Tuesday 16 April 2013

Farewell Baroness: Mourn or Shut-up

It was a sad moment when I learnt of Margaret Thatcher's death last week, sadder still when the leftist cynics from the backwaters of British obscurity cheerfully burned old newspaper clippings they had been saving since 1982, and anti-west whores like George Galloway babbled of their glee and made a fuss about the cancellation of this weeks Prime Minister's questions to make way for the funeral.

I can think of no word more appropriate than pathetic to describe the mewlings of such stuffy grudge holders. This is not to minimize the impact of Thatcherism on Britain's working class, but for these people to maintain such vehement outspoken loathing twenty two and a half years after the Iron Lady strode out of No. 10, is for them to convict themselves of a kind of stubborn selfishness that only exists in the developed world. How marvelous that Britain maintains a level of condition in society that allows people to remain off their rag about a leader after almost three decades, without sacrificing time and energy to put food on the table, or beer in their jugs. This perhaps gets at the core of their grumpy position, Thatcherism worked and Britain got richer and more powerful. It came at the expense of coal miners and industry north of London, the curmudgeons received the pain, for the gain of society as a whole. It is pathetic that these people do not accept their selfless suffering and move on, instead they judge it appropriate to disrupt and darken the farewell of an old woman who spent her life trying to make life in the UK better.

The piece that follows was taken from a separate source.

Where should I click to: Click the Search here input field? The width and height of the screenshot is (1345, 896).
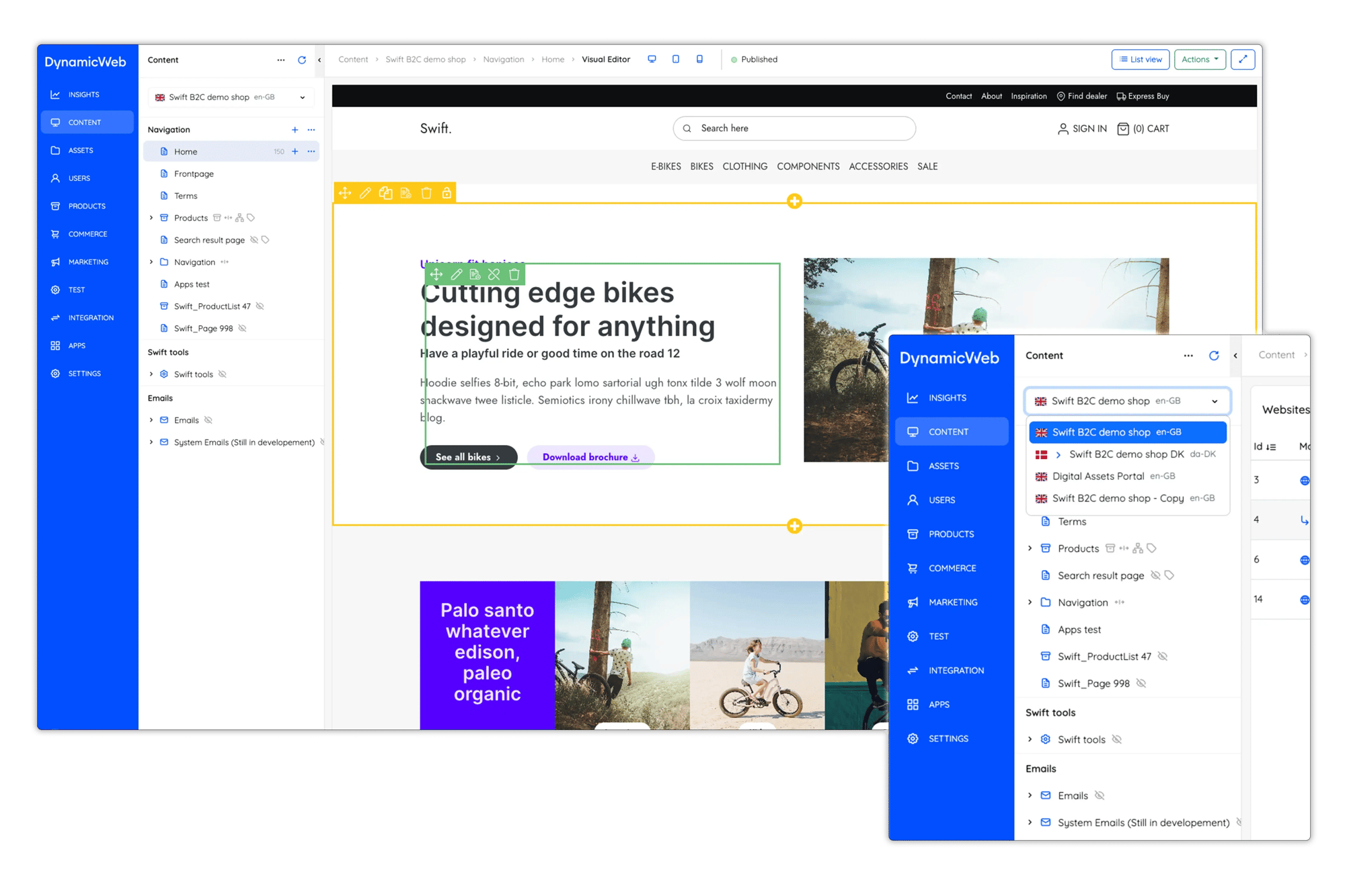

I have not written anything since the death of Margaret Thatcher. This wasn't by design or because I felt obliged to observe a mourning period and neither shave nor pick up a pen, I simply didn't feel I had anything of value to say. Quite apart from politics (I have given up trying to define my own political view) I admired Margaret Thatcher in a very general way. I was born in the final months of her Prime Ministership and I grew up in the Blair era. Like Tony Blair I suppose I have tremendous respect for Thatcher, her courage, and her personality (I suppose I am mirroring her by staying up most of the night to continue working with a scotch and soda by my side). I am not of the cohort who proclaim her as the last conviction politician, that being a glimpse of the pathetic fallacy by which people reduce history to myth-making. To me she is not at all superhuman, her success in politics being as much to do with other people as herself. At the end she was a shadowy figure, reduced by age and impediment to a cold and lonely place in retirement. The conceited curmudgeon's would not allow her to outlive the divisiveness of her government, it is my fervent hope that they allow the funeral the respect that they refuse to extend to the Iron Lady, and either mourn or shut-up.